My Annie...beautiful, mature lady
We're greatly inspired by whom we've chosen to follow, and from whom we choose to learn.  The people we admire, where we go, who we talk with and what we see.  The Bible tells us, "whatever is true, whatever is noble, whatever is right, whatever is pure, whatever is lovely, whatever is admirable-if anything is excellent or praiseworthy-think about such things."  I believe this so strongly.  Our thoughts are a huge part of who we are, and who we become.  We become what we think and who we think we are.  Our minds have great power to mold us.  Sometimes (more often than I'd like to admit) I struggle with this.  Maybe everyone does, I don't know, but I'm always trying to "lighten" my thoughts, to speak kindly to myself.  It's more of a challenge to show myself kindness and patience than it is to show others.   I have a strong tendency to find fault with myself.  To be overly critical of not only my physical appearance, but of my shortcomings and my inadequacies.  I chastise myself for having fears, whereas if it were someone other than me, I would willingly offer support and encouragement.  I really struggle with this, and have for as long as I can remember.  I'm getting better.  It's high time, don't you think?  Like I said, I've passed that summit and I'm clearly going down the other side now.  I'm not old.  I don't feel old, but I've reached the status of mature woman.
Another mature lady  :)
Maybe that's why I'm loving this season of my life so much.  Seriously.  I am so much stronger than I once was.  Okay, I'm mentally, much stronger, not physically.  I'm more confident in my abilities, I'm more competent, self-assured and much more comfortable with who I am as a woman, as a human being.  Like an onion, I have many layers, there's much more to me than meets the eye.  I'm complicated, I'm passionate and opinionated, I'm emotional, moody, spiritual, earthy, creative, humble, prideful, sensual, sensitive, quick to anger and highly imperfect.  *sigh*  And so many other things.  I am so thankful for this life.  I wouldn't want to go back to that insecure, carefree, young, inexperienced young woman of 20ish for anything in this world.  Oh, well maybe to have that physical body that I once had would be nice, but not even for that.  Nope.  Not even.  I'm so happy and secure and comfortable with who I am today.  That is much nicer.  I have wisdom now.  :)  Well...some wisdom; but He's still working on me.  And, I don't have periods anymore.  That's pretty cool.  It is all so worth it.  As the poet, Robert Frost (?) once said, many more miles before I sleep...at least I hope.
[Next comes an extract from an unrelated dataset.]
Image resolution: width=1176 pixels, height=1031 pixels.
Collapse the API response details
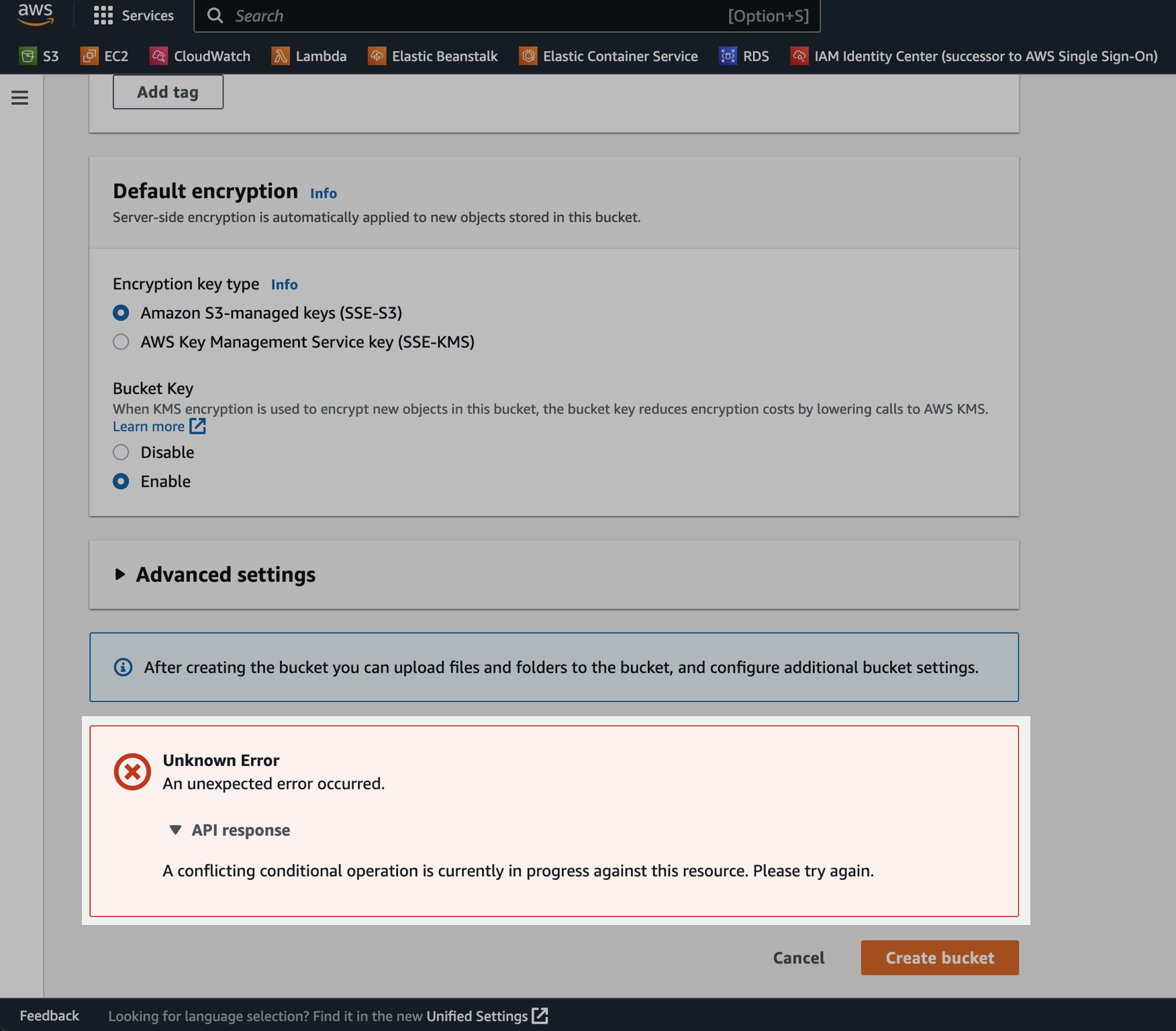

Which leads us to the end of seasons...that part of life which was never in the plan...death.  That part sucks.  Totally and seriously sucks.  My boss, who is also my dear friend, had to lay to rest his beloved horse today.  Sammy.   Beans, as he was lovingly called because of his tendency to "pass gas" at any and inappropriate times.  He was Rick's dream horse.  His quick and fleet-footed cutting horse.  Whoa to any cow that crossed his path horse.  The better have respect for me and my opinions, cold-backed, hang on, bucking horse.  The horse who dared present his position on things and give you a run for your money, argumentative Sammy.  Rick had met his match with him.  He loved him, and now he's broken-hearted to have to let his dear friend go.  My heart breaks for him.  I've been there and I can say from experience, that it hurts.  It hurts a lot.  Having to make that decision isn't anything that any animal lover ever wants to have to do.  But, when you are a caretaker of animals, large or small, it happens.  And when it does, nothing makes it better, except for maybe a loving and understanding hug from someone who understands.  So, I hugged my friend today and I cried on his behalf.  I'm so, so sorry my friend.  But thank you for being kind to an old friend.  May you never forget those rides and those arguments.  Remember and smile.  Rest in peace little, red horse...
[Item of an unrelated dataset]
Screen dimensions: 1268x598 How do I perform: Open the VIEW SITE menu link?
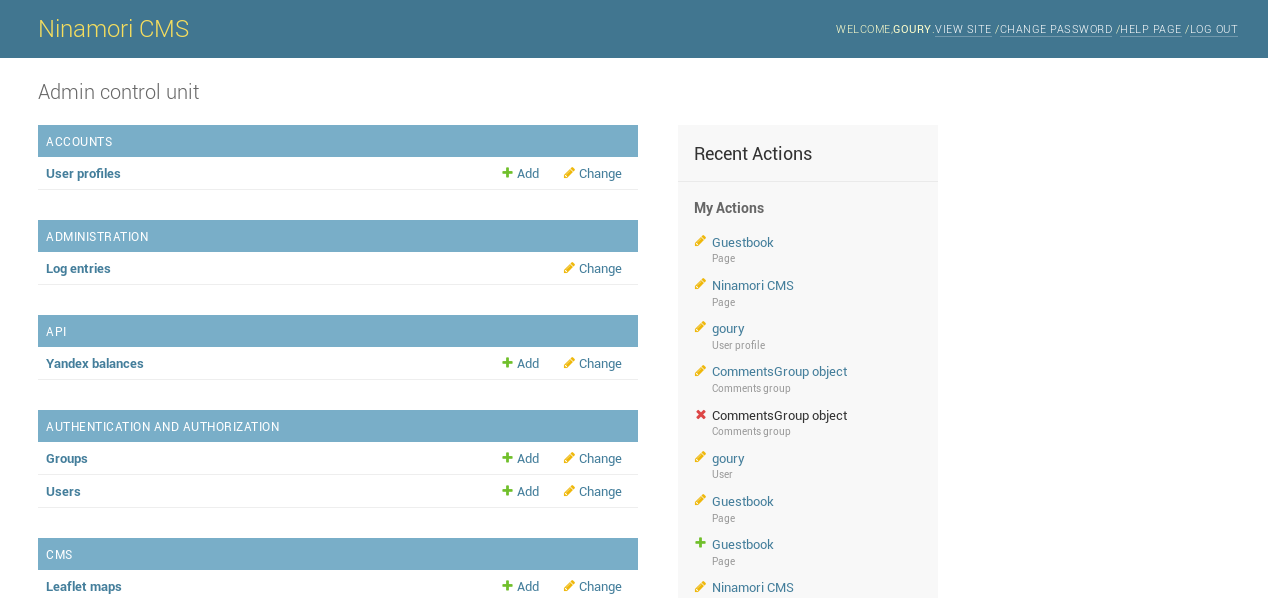pyautogui.click(x=963, y=29)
Another change in seasons, our weather has mellowed out greatly.  Two days ago we hit 97 and it was miserably hot, yesterday was upper 80's and today I'm wearing jeans and a sweatshirt.  Go figure.  We have rain in the forecast and temps in the 60's next week.  Fall is definitely in the air.  I'm actually looking forward to it.  Jeans.  Boots.  Sweaters.  Cozy fires in the wood stove.  And of course, my squirreling tendencies over which I seemingly have so little control.  Life does go on...

Making applesauce and a BBQ at my brother and sis-in-law's are on tap for this weekend.  I also hope to spend some time with Eagle.  He seems to be feeling rather dejected and left out lately.  He received a little reminder about electric fencing last night.  Those free-wheeling days of going under the wire and helping himself to my once-thriving fruit orchard are history.  So many lessons in this life...

Maybe I'll also get the chance to see my rain chain in action.  That would be cool.

Blessings everyone,
Lorie @ Cingspots

7 comments:

Denise at Autumn Sky said...

A lovely post:-)

Anonymous said...

I always love your meditations. I've always found fall to be a time of rethinking and new beginnings, as well as endings. I am sorry to hear of your friend's loss of her horse - that is never easy for any of us.

Carolynn Anctil said...

We need a rain chain - heck, we need gutters...that's another story...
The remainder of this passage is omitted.